The PRI commissioned consulting firm PwC to assess trade buyers’ attitudes of companies owned by private equity companies.

It found that over 80% of companies had reduced the valuation of an acquisition target – or not gone ahead with a deal – because of poor performance on ESG factors.

And 75% said poor performance had prevented a deal from taking place.

Sixteen corporate buyers from a range of sectors, including Alliance Boots, Centrica, EDF and Xstrata, were interviewed.

“This report shows why ESG considerations should be a fundamental part of any private equity deal making process,” said PRI Executive Director James Gifford. He pointed out that the PRI now has more than 150 general partners as signatories.

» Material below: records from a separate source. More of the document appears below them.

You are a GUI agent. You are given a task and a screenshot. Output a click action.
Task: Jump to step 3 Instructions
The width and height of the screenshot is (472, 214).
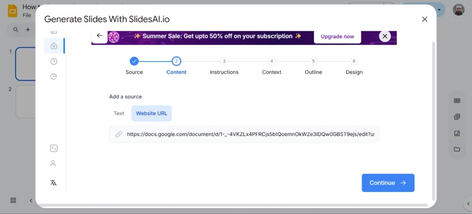[x=224, y=61]
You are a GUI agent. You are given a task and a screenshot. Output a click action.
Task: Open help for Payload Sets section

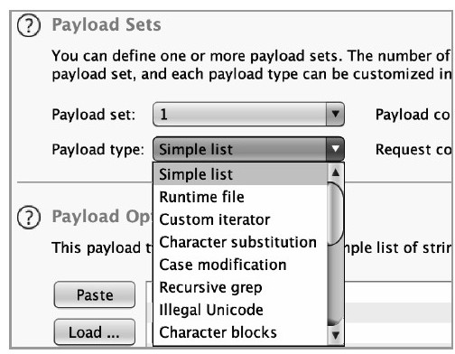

He added that the recent decision by Cerberus Capital Management to sell its stake in gun maker FreedomGroup after the Connecticut school shootings “underscores the increasing influence of LPs [limited partners, clients] and the growing materiality of ESG issues on investment risk, return and reputation”.

ESG considerations should be a fundamental part of any private equity deal”

Leading private equity firms such as KKR and Carlyle have made a point of emphasizing ESG. In June last year, for example, New York-listed KKR said incorporating ESG factors was “key” to its success. And Carlyle is working with Dutch pension management giants PGGM and APG to help it improve its ESG practices.

KKR, which signed up to the PRI in 2009, says the principles provide “a common language and set of expectations for our investment partners, our portfolio company management teams, and other stakeholders”.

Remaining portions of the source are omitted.